Pertenço àqueles que numa noite ouviram na TV a notícia da privatização da banca, mas numa TV diferente e que não aterrorizava com a repetição de temas até à exaustão. Aquilo a que assistimos neste momento é uma comunicação social com mais canais, mas silenciada em muitos domínios, vendida a um poder político completamente perdido (sabemos como os dinheiros são distribuídos), num desnorte e numa destruição total do país, das suas gentes e tradições.
Pertenço à geração que acolheu, sem pestanejar, os dois milhões de desalojados das colónias. Os ironicamente chamados “retornados”, que, sem bens e desesperados, retornavam para onde nunca tinham estado. Foram tempos difíceis, mas Portugal não se afundou com os milhões de humanos. Antes, acolheu-os e integrou-os. Ainda tinha ao seu leme gente de cabeça. Se fosse agora?
Pertenço, neste momento, aos idosos tratados como mercadoria descartável.
Pertenço ao grupo de portugueses que ouvem e veem um Primeiro-Ministro mentir, mentir sorrindo e rodear-se cada vez mais de incompetentes, ignorantes e analfabetos (não se é só analfabeto quando não se sabe soletrar palavras escritas).
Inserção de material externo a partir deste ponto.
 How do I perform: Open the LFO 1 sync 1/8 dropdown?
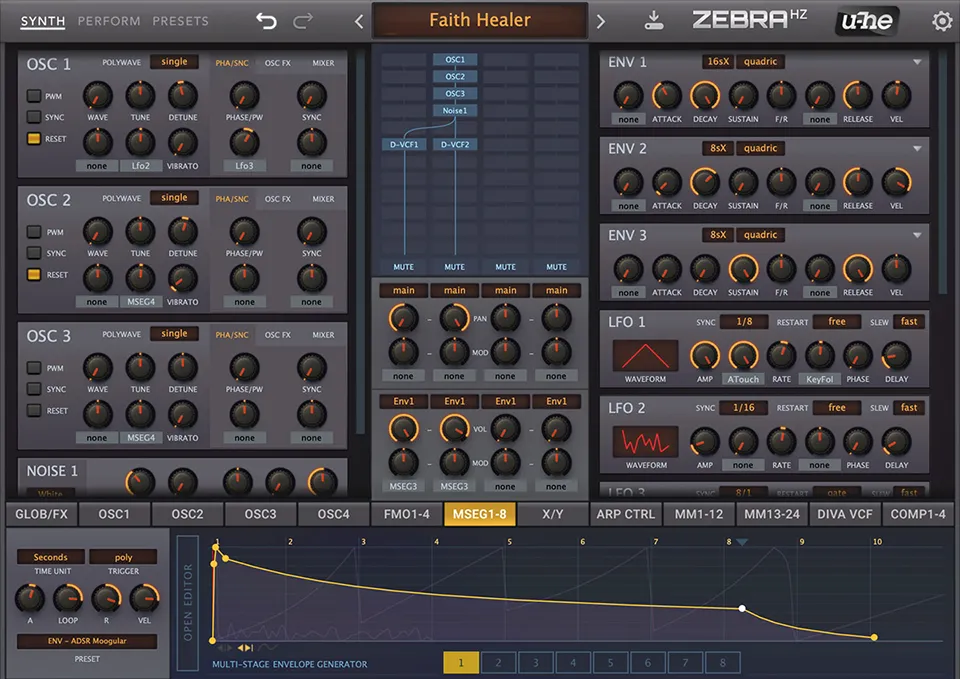coord(744,322)
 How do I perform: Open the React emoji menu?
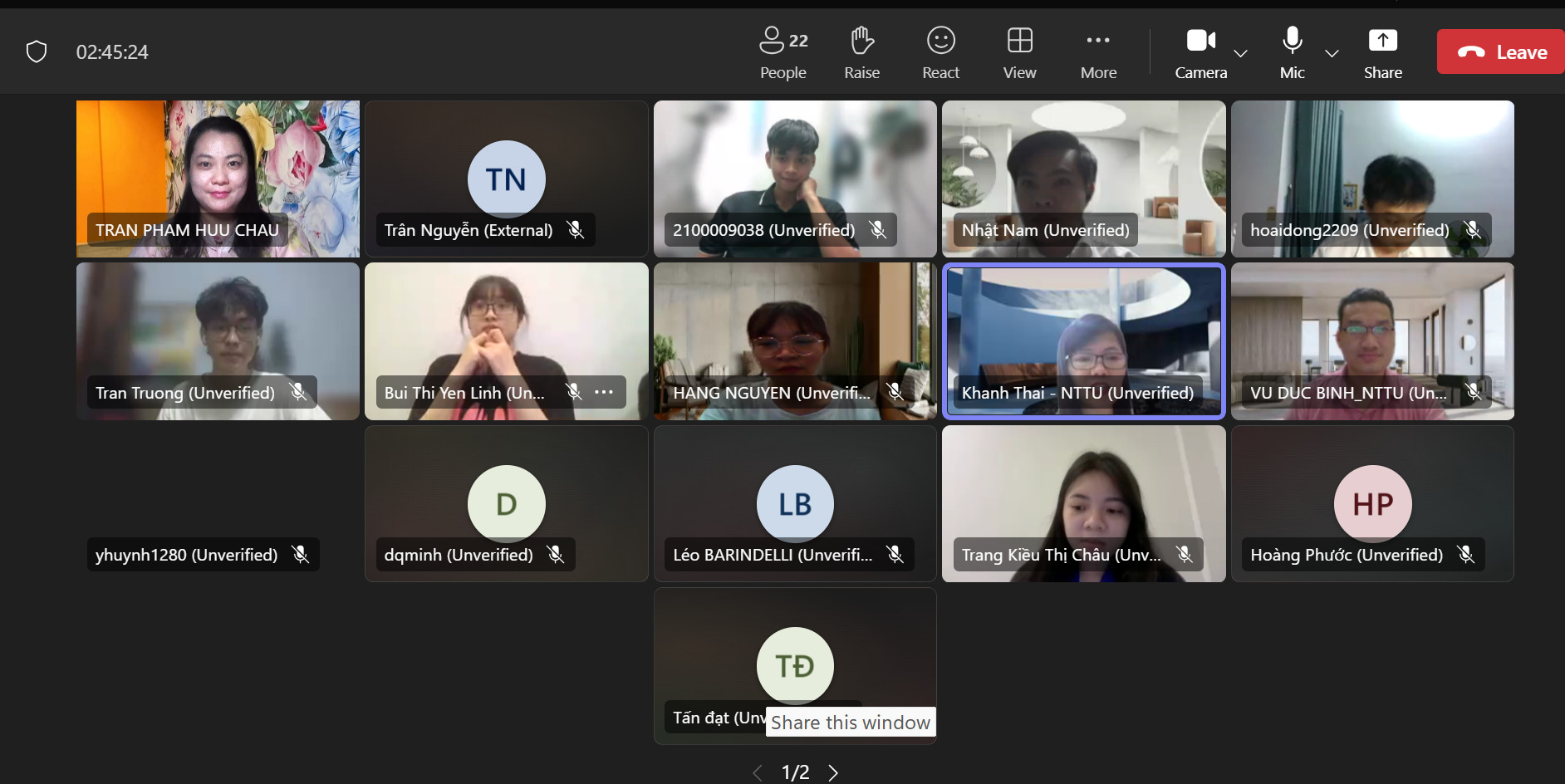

Pertenço aos que, silenciados pela comunicação social, comprada, como já referi e repito, a bom preço, nada podem fazer nem ouvir a não ser a repetição constante das desgraças do SNS, que há muito já estava de rastos.
Pertenço ao grupo de pessoas que ficam boquiabertas ao ouvir as afirmações irresponsáveis e, por vezes, assustadoras de vários ministros. O discurso de Marta Temido, “criticar é criminoso”; a loucura e a irresponsabilidade do ministro Cabrita; as mentiras descaradas da ministra da Justiça (Justiça!); a incompetência e autoritarismo do ministro da Educação, fechando o ensino sem nada para oferecer aos milhares de alunos que encerrou em casa, chamando-lhe férias, proibindo o que não podia: o ensino à distância nos estabelecimentos privados, procurando nivelar por baixo, atendendo à impreparação e caos do ensino público. Mais grave ainda quando com o “guarda-chuva” do Primeiro-Ministro afirmou que jamais proibira o ensino à distância no privado.
Pertenço àqueles que em 1974/75 temeram, mas nunca perderam a esperança, porque sabiam que atrás do desvario do povo havia homens e mulheres sérios, honestos, cultos, em quem podíamos confiar. E a confiança teve a sua prova quando o País tomou um rumo e teve capitães ao leme: Mário Soares, Sá Carneiro, Freitas do Amaral, Lourdes Pintasilgo, Hernâni Lopes, António Barreto e tantos outros homens de bem, cultos e, acima de tudo, honestos. E agora? Um bando sem formação moral, cultura ou dignidade tomou conta deste pobre Portugal.
Pertenço ao grupo de idosos que assistiram à criação do Expresso por Balsemão e Marcelo Rebelo de Sousa. Lemos as primeiras crónicas de Marcelo, algumas acutilantes e certeiras, ouvimo-lo atentamente semana após semana, ano após ano, como comentador e acreditámos que um dia tomaria as rédeas do país.
Pertenço ao grupo que acredita na sua honestidade, cultura e formação, mas, neste momento, já não sabemos ou compreendemos o que o manieta, o que o cala e o pára.
Pertenço ao grupo, infelizmente já reduzido, que se interroga porque não ajuda o Presidente a nossa geração a desaparecer com dignidade e não esquecida e aterrorizada. Mas a nossa interrogação é mais profunda se também o Presidente, com uma votação maciça, vai ser engolido por este bando incompetente, pouco sério e manipulador.
Pertenço ao grupo daqueles que ouviram o Presidente dizer que a ministra da Saúde lhe mentiu quanto às vacinas da gripe, mas que viu tudo ficar na mesma. Se as da gripe nos faziam falta, o que dizer destas, usadas e perdidas ao desbarato.
Pertenço ao grupo que está estupefacto com a maneira altiva como a ministra da Saúde e o Primeiro-Ministro aceitam, mas não agradecem, a ajuda alemã, a quem pediram auxílio em surdina. Mas para que seja completa a farsa, os médicos alemães vão para o Hospital da Luz, um desses incríveis privados.
Depois de tudo isto, já não sei onde pertenço.